Re Tabloid tactics: Isn't "an early, lower-technology version of hacking into ... phones" a bit of a cumbersome way of describing reading someone's phone bill?
Rory, Grimsby

Thanks for the tip-off, Paper Monitor. The Sarah Brown question did indeed come up in 7 days 7 questions, although my ineptitude meant I still only got 4. Still, there's always next week.
Timothy, Leeds

A few anagrams (Thursday's Paper Monitor):
Simon Heffer - Home Sniffer, Sheriff Omen.
Benedict Brogan - Cribbage tendon, Decanter gibbon, Cabinet bog nerd, Bad bingo center...
No special anagram skills here you understand - just running the names through one of the many online services and trawling through the results.
Chris in Paris, Paris, France

Re Shop's joke billboards cause stir, as a resident of Horsham and regular customer of The Candy Box, what has not been made clear in this article is the sheer joy of having John as one of our most colourful and entertaining - not to mention savvy - business owners. He is a credit to the town, and being served by him has more than once brightened my day.
Joanne Macauley, Horsham, West Sussex

Web Monitor hoped for a Charles Dickens reference in this week's copy of The Grocer. Afraid we'll have to disappoint on that score, but as a consolation, we do quote Hamlet in the first paragraph of this week's leader. Grocery's a profound industry, sometimes.
James Ball, Senior Reporter, The Grocer

Aaargh! In the time it took for me to type my all-time best caption in, you closed the competition. It was a guaranteed winner too, and now you'll never know.
Kaylie, Runcorn, UK
Monitor Towers: You snooze, you lose.

Abby (Thursday's letters): I believe I can help you. As any Geordie knows, there is a distinct difference between poor and pour - poor is pronounced correctly with two syllables, thus: poo-ah.
Kahla, Leeds, formerly Newcastle

Abbey, it's a northern thing. Poor is pronounced like poo with an r on the end, pour like door. My wife and children, who are Cornish, pick me up on it every time I say it. Every single time. Poor also rhymes with moor but obviously not with door or floor.
Paul I, Cornwall (formerly Middlesbrough)

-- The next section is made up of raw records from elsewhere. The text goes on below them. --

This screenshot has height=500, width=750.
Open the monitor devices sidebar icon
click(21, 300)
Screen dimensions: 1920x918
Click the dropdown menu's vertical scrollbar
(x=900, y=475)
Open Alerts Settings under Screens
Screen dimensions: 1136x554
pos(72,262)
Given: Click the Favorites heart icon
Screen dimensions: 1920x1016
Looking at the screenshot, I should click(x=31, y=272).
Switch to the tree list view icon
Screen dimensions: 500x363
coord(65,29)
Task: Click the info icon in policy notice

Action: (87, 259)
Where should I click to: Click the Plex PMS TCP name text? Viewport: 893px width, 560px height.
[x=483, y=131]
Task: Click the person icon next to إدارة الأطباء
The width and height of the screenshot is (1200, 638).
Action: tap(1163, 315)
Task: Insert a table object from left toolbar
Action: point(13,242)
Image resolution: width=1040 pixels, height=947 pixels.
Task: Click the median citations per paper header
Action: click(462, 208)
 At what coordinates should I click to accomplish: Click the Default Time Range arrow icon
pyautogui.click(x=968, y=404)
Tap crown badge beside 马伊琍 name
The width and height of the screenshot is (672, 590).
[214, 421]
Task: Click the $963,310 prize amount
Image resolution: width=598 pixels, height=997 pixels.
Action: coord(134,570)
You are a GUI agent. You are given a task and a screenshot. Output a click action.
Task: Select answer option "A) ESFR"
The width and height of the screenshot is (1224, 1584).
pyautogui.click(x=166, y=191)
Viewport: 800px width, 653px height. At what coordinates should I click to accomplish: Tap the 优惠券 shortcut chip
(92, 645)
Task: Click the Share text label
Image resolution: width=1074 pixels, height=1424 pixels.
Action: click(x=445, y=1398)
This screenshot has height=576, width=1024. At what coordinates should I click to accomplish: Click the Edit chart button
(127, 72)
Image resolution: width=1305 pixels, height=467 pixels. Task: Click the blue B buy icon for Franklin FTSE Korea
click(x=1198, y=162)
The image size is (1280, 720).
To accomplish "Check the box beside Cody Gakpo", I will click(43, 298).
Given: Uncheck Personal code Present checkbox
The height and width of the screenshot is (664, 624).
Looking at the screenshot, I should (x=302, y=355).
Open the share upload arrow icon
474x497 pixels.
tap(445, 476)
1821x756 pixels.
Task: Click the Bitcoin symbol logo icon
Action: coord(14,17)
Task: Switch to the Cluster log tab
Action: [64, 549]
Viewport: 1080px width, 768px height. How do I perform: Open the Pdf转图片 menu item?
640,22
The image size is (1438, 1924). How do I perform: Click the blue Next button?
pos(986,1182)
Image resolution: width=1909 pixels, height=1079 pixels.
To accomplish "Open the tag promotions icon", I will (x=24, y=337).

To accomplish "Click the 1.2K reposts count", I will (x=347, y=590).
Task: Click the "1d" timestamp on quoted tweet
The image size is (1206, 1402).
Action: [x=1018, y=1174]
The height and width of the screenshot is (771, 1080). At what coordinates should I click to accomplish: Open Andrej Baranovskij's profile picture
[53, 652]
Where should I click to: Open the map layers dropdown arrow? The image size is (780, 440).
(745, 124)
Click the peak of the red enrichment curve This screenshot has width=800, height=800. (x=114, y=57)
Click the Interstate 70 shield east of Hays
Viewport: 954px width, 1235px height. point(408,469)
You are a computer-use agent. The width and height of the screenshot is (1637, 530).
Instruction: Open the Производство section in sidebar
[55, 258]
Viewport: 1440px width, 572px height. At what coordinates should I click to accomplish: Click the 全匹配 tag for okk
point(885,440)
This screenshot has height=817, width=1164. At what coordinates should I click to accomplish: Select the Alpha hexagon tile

Why is there an option to complain about every comment made on this blog? It is a sad state of affairs when you are so scared of causing offense that you make it easier to complain. People cannot expect to go through life without coming across something they might not agree with and they should learn to live with it.
Nick, Salisbury, UK

'Rude' French are worst tourists: one for 10 things we knew last week?